Open Source Has Taken over the Software Industry

ZDNet recently declared that Linux has won the so-called ‘software wars‘ defeating tech giants like Microsoft in the process. The Redmond-based software company was well known in the past for developing proprietary software, but recently Microsoft has opened up its involvement in Linux.

In the enterprise software market, the move to Linux is evident in how Microsoft has updated its Azure cloud platform. Azure is now available in a version compatible with Debian GNU/Linux. The Azure Cloud Switch OS was updated in September of 2015 to be compatible with Ubuntu, another Debian version of Linux.

Windows 10 will be the last desktop version of the operating system that once gave Microsoft dominance in the PC software market. After that, Windows will be offered on a subscription basis and run from the cloud, but this will not be a Microsoft-exclusive cloud. Internally, Windows will be virtualized within software containers running on Ubuntu.

The Consumer Market

Consumers won’t be impacted by the post-Windows 10 versions of the operating system right away, but that doesn’t matter.

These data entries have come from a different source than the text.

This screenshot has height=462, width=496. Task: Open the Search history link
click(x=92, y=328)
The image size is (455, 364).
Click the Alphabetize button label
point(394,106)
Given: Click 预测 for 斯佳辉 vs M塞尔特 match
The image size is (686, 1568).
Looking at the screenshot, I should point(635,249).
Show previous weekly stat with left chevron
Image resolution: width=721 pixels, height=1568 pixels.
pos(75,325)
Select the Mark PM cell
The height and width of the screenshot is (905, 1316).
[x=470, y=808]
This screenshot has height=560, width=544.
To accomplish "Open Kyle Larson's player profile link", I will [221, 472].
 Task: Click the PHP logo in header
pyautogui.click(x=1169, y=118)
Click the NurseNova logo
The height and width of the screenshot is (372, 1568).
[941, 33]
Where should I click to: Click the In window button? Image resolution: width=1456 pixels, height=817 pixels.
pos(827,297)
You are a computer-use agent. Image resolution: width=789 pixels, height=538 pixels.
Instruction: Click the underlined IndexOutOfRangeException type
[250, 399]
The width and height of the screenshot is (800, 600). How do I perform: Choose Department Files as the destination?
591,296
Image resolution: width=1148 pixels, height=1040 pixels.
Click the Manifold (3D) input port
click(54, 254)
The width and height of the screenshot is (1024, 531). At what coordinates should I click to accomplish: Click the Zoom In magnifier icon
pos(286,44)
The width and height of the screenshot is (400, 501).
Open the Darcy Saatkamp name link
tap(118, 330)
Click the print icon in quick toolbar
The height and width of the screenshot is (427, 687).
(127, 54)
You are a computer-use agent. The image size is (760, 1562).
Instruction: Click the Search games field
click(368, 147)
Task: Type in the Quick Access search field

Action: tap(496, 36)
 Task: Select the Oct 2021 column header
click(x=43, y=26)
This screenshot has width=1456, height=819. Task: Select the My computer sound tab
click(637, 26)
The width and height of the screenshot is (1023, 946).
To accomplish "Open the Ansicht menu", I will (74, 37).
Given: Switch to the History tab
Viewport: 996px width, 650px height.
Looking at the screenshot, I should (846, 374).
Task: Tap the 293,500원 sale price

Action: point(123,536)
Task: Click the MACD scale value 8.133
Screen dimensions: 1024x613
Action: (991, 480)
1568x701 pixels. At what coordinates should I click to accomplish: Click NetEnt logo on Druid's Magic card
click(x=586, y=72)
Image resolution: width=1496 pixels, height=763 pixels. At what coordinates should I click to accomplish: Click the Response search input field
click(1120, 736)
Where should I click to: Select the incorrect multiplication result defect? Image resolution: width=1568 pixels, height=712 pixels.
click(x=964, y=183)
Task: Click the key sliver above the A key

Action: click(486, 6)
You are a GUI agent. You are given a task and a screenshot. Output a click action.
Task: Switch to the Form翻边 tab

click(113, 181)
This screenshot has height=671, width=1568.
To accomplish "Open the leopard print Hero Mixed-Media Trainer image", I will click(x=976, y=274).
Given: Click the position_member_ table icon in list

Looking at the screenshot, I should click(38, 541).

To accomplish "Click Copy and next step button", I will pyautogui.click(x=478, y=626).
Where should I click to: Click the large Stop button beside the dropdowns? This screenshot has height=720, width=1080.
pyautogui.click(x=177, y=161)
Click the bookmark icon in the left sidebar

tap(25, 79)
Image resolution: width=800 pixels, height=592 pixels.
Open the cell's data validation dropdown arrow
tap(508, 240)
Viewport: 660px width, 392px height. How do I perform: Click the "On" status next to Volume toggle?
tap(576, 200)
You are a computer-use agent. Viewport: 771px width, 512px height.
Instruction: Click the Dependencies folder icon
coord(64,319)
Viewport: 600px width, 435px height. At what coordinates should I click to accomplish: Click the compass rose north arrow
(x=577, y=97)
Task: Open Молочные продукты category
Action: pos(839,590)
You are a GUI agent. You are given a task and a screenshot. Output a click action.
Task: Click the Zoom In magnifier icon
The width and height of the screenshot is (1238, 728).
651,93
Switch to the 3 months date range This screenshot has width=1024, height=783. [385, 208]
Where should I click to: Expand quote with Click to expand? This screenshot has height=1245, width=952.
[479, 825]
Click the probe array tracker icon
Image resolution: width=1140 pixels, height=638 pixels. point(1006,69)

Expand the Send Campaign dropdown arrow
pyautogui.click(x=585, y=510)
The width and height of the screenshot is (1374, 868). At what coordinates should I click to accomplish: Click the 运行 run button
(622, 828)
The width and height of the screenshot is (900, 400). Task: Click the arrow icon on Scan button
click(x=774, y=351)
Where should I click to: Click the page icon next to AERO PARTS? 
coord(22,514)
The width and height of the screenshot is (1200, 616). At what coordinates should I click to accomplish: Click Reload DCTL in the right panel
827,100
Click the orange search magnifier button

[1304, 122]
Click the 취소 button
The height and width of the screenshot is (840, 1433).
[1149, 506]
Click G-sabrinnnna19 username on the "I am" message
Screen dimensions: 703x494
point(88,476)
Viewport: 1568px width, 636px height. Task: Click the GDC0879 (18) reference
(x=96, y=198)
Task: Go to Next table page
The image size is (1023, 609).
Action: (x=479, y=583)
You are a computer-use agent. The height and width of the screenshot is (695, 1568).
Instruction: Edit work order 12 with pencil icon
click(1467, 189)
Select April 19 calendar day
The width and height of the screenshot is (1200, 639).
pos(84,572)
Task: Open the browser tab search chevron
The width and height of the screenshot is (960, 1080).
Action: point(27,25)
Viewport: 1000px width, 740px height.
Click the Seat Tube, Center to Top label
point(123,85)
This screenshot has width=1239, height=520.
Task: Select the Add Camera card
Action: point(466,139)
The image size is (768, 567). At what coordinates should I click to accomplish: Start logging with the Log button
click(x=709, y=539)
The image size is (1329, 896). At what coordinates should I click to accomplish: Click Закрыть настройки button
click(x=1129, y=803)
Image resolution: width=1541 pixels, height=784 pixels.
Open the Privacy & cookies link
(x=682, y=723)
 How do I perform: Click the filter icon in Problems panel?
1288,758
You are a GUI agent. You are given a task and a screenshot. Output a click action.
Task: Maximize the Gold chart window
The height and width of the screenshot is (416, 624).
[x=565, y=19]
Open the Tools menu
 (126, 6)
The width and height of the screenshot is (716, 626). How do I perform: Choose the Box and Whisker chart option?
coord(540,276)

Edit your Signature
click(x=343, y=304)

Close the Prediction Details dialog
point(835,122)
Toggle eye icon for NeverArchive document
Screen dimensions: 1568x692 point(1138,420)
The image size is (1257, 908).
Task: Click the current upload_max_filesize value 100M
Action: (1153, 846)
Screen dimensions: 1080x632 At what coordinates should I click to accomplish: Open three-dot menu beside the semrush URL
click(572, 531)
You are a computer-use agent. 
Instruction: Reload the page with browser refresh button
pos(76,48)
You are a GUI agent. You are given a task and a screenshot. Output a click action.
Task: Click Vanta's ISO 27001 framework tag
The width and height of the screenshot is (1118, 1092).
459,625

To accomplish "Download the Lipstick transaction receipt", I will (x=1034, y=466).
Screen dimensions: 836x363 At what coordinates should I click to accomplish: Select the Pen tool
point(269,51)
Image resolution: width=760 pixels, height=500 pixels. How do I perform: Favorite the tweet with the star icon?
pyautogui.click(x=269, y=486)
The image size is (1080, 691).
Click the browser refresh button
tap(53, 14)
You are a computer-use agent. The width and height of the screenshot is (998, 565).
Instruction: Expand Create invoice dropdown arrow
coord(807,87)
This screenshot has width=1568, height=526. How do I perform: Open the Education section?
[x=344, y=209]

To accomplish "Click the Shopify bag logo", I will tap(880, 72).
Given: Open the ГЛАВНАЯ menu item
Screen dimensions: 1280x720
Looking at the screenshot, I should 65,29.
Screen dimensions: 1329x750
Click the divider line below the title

All anyone needs to see to witness the extent of Linux in consumer products is to look at the smartphone market. This is a market that is dominated by the Android operating system, which is based on the Linux kernel. According to IDC, Android accounted for 82 percent of the 341.5 million smartphones that shipped globally in the second quarter of 2015.

Win-Win for Vendors and Consumers

The biggest benefit of Linux’s success for both software vendors and consumers is that it encourages innovation. Whether its operating systems, compilers or any software for that matter, making it open source allows developers to locate potential bugs and inefficiencies. Software developers are pushed to make better applications and consumers benefit as a result.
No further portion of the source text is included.